• What is required: Restate word for word the lines of the material below, from the line with "20:08 08/10/2024 (199, 1178)" to the line with "Trợ giúp (582, 2467)", both lines included, and no others.

• Extracted information:
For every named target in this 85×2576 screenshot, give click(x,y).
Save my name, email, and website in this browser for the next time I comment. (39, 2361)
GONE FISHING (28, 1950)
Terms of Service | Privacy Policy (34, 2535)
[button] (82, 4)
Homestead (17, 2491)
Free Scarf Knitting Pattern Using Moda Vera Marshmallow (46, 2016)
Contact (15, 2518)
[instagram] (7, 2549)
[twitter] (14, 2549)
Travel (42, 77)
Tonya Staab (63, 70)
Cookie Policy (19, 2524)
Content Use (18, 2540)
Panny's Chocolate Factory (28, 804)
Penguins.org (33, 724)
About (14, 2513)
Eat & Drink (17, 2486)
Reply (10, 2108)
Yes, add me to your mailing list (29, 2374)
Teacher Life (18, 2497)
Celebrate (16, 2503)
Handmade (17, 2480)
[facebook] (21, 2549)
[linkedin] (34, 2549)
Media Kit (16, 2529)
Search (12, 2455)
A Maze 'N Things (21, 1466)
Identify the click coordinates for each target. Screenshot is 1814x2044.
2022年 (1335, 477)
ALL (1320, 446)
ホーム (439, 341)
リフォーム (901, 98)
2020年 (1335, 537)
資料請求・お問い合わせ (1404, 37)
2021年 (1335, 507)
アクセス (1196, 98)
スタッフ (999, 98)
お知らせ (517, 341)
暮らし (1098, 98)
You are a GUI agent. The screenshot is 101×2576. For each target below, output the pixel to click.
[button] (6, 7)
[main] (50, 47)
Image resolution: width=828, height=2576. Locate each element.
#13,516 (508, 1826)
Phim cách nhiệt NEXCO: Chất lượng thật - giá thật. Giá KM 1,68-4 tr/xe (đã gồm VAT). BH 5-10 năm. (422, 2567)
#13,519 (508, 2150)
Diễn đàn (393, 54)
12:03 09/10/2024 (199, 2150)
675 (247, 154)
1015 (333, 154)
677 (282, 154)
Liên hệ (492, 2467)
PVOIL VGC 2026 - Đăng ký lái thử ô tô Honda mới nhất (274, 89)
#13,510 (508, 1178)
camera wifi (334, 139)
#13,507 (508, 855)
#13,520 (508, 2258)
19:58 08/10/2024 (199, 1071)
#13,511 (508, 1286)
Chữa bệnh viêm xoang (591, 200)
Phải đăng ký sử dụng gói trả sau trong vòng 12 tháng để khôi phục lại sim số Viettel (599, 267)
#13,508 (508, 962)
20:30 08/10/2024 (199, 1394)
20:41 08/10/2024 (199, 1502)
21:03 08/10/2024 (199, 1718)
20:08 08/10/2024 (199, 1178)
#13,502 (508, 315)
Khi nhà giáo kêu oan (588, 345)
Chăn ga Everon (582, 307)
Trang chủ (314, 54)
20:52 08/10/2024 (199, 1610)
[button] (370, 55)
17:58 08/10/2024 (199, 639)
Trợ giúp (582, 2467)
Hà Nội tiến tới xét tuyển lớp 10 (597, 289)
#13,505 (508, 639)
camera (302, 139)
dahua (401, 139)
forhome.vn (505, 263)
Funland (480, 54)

• Reply:
20:08 08/10/2024 (199, 1178)
#13,502 (508, 315)
Khi nhà giáo kêu oan (588, 345)
Chăn ga Everon (582, 307)
Trang chủ (314, 54)
20:52 08/10/2024 (199, 1610)
[button] (370, 55)
17:58 08/10/2024 (199, 639)
Trợ giúp (582, 2467)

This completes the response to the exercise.